Senator of the Philippines
- In office 30 December 1941 – 30 December 1947

Member of the National Assembly from Negros Occidental's 2nd district
- In office 16 September 1935 – 30 December 1941
- Preceded by: Ramón Torres
- Succeeded by: district abolished

Secretary of Commerce and Industry
- In office 1957–1960
- Appointed by: Carlos P. Garcia
- Preceded by: Oscar Ledesma
- Succeeded by: Manuel Lim

Ambassador of the Philippines to Spain
- In office 15 September 1960 – 31 March 1962
- Appointed by: Carlos P. Garcia
- Preceded by: Pedro Sabido
- Succeeded by: Leon Maria Guerrero

Personal details
- Born: December 12, 1899 Talisay, Negros Occidental, Republic of Negros
- Died: June 21, 1978 (aged 78)
- Political party: Nacionalista (1941-1978)

= Pedro Hernaez =

Filipino lawyer, politician, diplomat

Pedro Hernáez y Conlu (12 December 1899 - 21 June 1978) was a Filipino lawyer, politician, diplomat and Senator.

==Early life and career==
Hernaez was born on 12 December 1899 in Talisay, Negros Occidental to Rosendo Hernaez and Teofila Conlu. He attended the Public School of Talisay and San Agustin College of Iloilo, and obtained his Bachelor of Arts degree from San Juan de Letran College and Bachelor of Laws degree from the Escuela de Derecho in 1921. He was admitted to the bar the same year.

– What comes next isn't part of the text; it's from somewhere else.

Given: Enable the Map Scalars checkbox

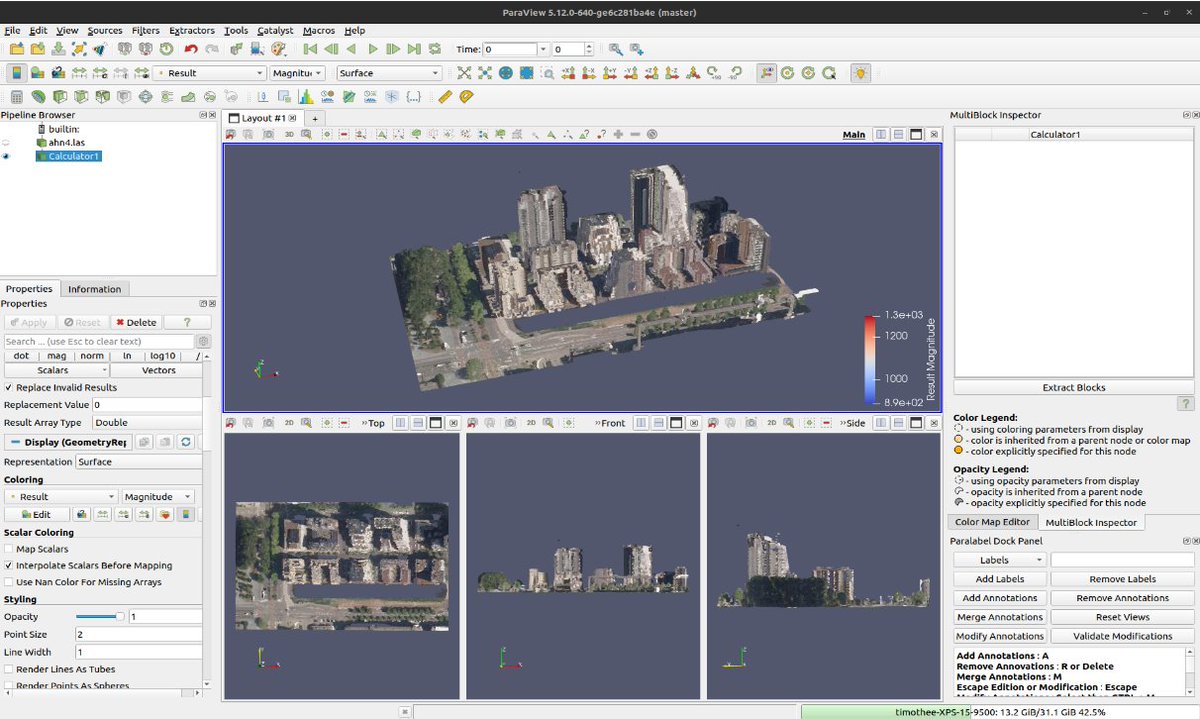Looking at the screenshot, I should 9,549.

He practiced law while working as a sugar industry executive in Negros as well, serving as President of the Talisay-Silay Sugar Planters Association.

==Political career==
His first stint in politics was in 1934, when he was elected to represent Negros Occidental to the Constitutional Convention that drafted the 1935 Philippine Constitution. When the Philippine Commonwealth was established in 1935, he was elected to the National Assembly representing the 2nd District of Negros Occidental. There, he served as Chairman of the Committees on Banks and Corporations and was a main author of Commonwealth Act 326, which converted the municipality of Bacolod, Negros Occidental into a chartered city.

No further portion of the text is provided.